A limitation of the current study is the small sample size and the case-control study design. This might lead to an inaccurate estimation of the diagnostic accuracies. Due to the highly selected patient cohort, the influence of concomitant UCB on FISH results and cytology findings remains to be investigated. In case of concomitant UCB, ureteral reflux of UCB cells may lead to higher false positive rates [8]. Moreover, the role of ureter splint location for selective urine collection with regard to ureteral reflux and tumor location has not been identified yet.

Next, FISH interpretation was only performed according to the manufacturer’s instructions.
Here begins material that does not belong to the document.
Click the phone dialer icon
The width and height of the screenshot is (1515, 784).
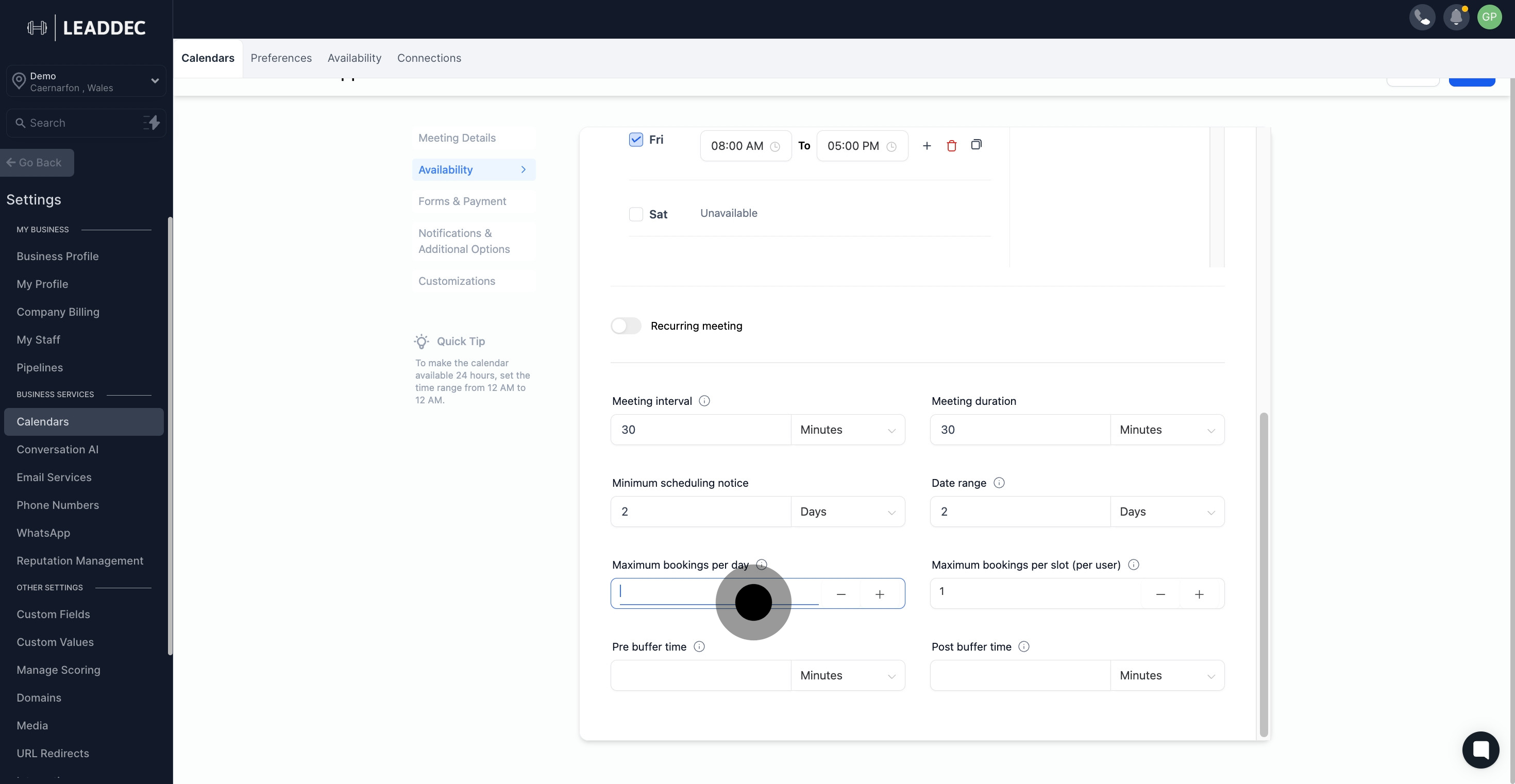coord(1422,17)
Interpretation with cut-off values for enumeration other than specified by the manufacturer might yield different diagnostic accuracies for UTUC detection [19]. Additionally, the lack of multiple raters does not facilitate the assessment of inter-observer variability of FISH interpretations or diagnostic accuracy range calculations.

Likewise, new and potentially superior interpretation methods for reporting urine cytology, such as The Paris System (TPS), were not included in this study. Consequently, the diagnostic accuracy of selective urine cytology might be underestimated when considering the promising results with TPS [20].

To identify the possible role of FISH for the follow-up of KSS, the diagnostic accuracy of FISH in selective urine from outpatient cystoscopy should be investigated in powered studies. Such studies may also facilitate the evaluation of different cut-off values for FISH interpretation to improve the diagnostic accuracy for UTUC detection. In addition, a comparative assessment of multiple urine-based markers may be performed directly to investigate further optimization of the diagnostic pathway.

Conclusion

UTUC detection is feasible with UroVysion® FISH in one mL of passively collected upper tract urine. From a technical point of view, FISH could be used as an outpatient triage test to decide if follow-up ureteroscopy following kidney-sparing surgery of UTUC is necessary. The initial estimate of the diagnostic accuracy of FISH seems comparable to the current literature of FISH assessment in selective urine samples of greater volumes. Further evaluation of the diagnostic accuracy of FISH for the suggested diagnostic pathway should be stimulated.